Then, of course, there’s The Reader.  This movie has no business being nominated for Best Picture, director or screenplay.  Frost/Nixon is a masterpiece by comparison.  It’s a jumbled mess of three different stories/ideas that never mesh into something cohesive.  The movie appears to be saying that you’re better off being a Nazi guard who led women and children to their death, then to be illiterate. The main character, Hanna, would rather go to prison for war crimes, then allow anyone to know that she can’t read.  Am I missing something here?  Am I really supposed to take this movie seriously?  I haven’t even mentioned the completely unbelievable affair that Hanna has with the young boy that sets the story in motion.  Maybe everyone that likes this movie read the book and they’re bringing something to the film that’s not on the screen (like I did with Revolutionary Road).  But from my view, this is a tedious, rambling film with no direction.

I’m running long again so I’ll turn it back to you and save my thoughts on the two films that do deserve to be here-Milk and Benjamin Button-for next time.

**WRITTEN INSTRUCTION 1**
Answer these questions from the film review above:
(a) Which film does the review call a masterpiece by comparison with The Reader?
(b) What is the name of the main character in The Reader?
(c) Which two films does the writer say do deserve to be there?

Records from a data source:
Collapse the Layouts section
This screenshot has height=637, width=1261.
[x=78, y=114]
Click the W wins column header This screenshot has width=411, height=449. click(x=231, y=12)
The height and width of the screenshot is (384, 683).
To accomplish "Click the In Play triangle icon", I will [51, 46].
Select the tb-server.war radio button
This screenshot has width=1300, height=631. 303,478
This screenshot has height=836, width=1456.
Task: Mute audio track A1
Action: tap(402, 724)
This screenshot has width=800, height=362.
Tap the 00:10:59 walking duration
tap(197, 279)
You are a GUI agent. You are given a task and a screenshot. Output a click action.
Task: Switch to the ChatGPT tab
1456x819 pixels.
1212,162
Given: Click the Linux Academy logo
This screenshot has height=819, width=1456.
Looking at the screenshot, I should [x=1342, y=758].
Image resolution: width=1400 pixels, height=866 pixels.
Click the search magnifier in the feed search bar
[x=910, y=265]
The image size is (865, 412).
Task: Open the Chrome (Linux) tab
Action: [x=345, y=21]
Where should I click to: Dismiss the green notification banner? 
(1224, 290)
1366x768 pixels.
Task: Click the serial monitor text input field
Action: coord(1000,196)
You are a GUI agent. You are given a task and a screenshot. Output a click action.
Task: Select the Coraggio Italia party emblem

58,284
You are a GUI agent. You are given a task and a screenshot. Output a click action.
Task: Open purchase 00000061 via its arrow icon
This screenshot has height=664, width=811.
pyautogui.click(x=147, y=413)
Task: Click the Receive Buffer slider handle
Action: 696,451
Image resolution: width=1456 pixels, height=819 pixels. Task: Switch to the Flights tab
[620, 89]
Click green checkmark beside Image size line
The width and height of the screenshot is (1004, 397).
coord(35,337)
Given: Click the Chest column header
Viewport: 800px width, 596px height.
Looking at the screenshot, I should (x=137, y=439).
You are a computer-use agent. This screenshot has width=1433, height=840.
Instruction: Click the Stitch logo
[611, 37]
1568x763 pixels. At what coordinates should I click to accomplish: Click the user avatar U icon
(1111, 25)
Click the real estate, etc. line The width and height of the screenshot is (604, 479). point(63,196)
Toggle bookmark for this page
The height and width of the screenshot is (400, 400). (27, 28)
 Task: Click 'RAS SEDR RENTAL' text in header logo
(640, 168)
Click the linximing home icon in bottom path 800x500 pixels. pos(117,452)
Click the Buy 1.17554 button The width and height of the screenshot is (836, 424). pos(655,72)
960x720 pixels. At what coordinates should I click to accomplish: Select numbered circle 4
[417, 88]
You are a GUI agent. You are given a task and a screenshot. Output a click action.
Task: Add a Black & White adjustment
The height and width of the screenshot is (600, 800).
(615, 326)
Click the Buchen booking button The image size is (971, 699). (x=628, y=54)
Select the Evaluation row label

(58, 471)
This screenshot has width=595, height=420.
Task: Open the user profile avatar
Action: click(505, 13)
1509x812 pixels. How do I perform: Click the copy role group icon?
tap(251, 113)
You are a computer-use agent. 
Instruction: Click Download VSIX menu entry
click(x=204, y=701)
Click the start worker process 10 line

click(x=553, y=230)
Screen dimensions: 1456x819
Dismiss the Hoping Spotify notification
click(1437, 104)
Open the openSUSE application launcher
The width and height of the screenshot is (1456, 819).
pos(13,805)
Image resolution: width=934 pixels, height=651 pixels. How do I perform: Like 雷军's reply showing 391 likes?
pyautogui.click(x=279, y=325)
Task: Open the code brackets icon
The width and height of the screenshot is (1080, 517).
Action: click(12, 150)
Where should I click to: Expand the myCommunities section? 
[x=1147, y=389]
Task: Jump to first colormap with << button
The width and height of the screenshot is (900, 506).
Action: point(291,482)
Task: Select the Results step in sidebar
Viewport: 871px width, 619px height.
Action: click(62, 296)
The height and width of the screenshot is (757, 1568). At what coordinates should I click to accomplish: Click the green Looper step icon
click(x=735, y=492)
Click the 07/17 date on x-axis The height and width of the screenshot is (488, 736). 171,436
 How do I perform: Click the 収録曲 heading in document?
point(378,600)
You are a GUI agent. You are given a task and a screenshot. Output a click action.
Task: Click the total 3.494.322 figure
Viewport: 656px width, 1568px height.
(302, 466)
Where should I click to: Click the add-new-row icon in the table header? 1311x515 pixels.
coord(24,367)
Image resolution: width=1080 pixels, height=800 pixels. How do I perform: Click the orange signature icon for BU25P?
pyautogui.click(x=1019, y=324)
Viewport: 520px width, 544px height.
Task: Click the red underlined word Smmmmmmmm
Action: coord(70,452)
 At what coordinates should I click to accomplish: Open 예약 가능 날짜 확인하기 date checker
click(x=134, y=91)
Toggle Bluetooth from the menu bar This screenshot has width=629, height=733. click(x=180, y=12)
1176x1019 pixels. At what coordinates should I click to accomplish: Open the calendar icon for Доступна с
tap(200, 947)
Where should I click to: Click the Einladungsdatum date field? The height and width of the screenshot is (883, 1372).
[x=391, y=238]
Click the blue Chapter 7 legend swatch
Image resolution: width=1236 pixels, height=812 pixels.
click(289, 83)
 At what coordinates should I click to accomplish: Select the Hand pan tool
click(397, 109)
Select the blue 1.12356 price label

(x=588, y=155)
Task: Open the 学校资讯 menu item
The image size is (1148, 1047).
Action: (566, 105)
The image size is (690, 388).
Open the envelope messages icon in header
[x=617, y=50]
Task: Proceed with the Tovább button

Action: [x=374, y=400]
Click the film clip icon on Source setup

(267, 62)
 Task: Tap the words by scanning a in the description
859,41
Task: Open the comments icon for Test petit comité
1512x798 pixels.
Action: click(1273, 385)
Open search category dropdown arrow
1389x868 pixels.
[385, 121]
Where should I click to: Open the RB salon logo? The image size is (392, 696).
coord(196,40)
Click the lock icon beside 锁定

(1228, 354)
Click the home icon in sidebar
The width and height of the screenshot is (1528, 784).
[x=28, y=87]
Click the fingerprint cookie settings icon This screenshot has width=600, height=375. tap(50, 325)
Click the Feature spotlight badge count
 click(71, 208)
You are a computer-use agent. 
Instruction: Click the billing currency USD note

**WRITTEN INSTRUCTION 2**
Count the lines of the entries above that contain the string "logo", with case counting, and give only the number.

**EXERCISE SOLUTION 1**
(a) Frost/Nixon
(b) Hanna
(c) Milk and Benjamin Button

**EXERCISE SOLUTION 2**
4